Josh Dersch wrote:
I was considering it, but it's about 950 pages
which makes it a
rather daunting task.
I typed in around that many pages of listings on two different
occasions, once for the HP-41C mainframe ROM source code, and once for
HP 2000C Time-Shared BASIC. Each project took a few weeks of spare
time. However, I don't have spare time any more, so I'm not likely to
do this for the Tek listings.
Is there any OCR software that can deal with this sort
of thing? This is
potentially made more complicated by the fact that there are horizontal
lines across most of the pages, which in many cases intersect with
the text
(which also isn't the clearest text I've ever
seen).
The aforementioned source code listings were in better shape than this
Tek listing, and didn't have horizontal lines, but I couldn't find any
OCR package that could handle them. It would have taken far longer to
clean up the OCR output than it took me to type it in myself. OCR is
designed for business letters, not code listings.

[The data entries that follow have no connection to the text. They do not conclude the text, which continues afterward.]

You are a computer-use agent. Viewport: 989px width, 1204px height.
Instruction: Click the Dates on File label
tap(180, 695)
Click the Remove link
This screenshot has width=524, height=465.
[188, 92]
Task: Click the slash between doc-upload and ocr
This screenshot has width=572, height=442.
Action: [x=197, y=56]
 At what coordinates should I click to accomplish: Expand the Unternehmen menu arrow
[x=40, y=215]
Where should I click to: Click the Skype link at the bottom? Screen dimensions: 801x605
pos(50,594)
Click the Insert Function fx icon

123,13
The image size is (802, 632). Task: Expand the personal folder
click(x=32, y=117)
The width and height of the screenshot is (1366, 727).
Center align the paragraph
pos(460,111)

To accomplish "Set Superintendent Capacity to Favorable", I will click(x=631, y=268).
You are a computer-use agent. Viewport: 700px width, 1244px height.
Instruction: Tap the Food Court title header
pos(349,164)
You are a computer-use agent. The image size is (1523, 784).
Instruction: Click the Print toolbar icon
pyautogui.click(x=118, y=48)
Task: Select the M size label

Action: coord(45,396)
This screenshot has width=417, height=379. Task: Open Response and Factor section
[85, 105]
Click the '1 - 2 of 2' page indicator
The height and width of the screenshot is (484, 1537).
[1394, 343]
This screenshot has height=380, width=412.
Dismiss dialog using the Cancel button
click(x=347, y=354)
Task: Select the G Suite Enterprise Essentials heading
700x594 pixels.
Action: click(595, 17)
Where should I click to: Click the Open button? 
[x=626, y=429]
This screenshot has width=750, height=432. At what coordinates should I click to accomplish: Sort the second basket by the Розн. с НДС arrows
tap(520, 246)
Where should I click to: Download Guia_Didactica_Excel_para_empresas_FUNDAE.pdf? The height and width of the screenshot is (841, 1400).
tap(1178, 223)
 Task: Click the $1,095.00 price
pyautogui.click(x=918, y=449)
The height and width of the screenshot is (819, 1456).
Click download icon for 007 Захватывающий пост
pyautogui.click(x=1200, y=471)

What I did in each case was:
1) typed in the listing *including* the line numbers, address, and
object code
2) used an awk script to process that into a source file
3) wrote an assembler compatible with the original HP assembler
4) assembled the source code, producing a listing file
5) compared the listing file output by the assembler to the listing I
typed in
6) correct errors
7) lather, rinse, repeat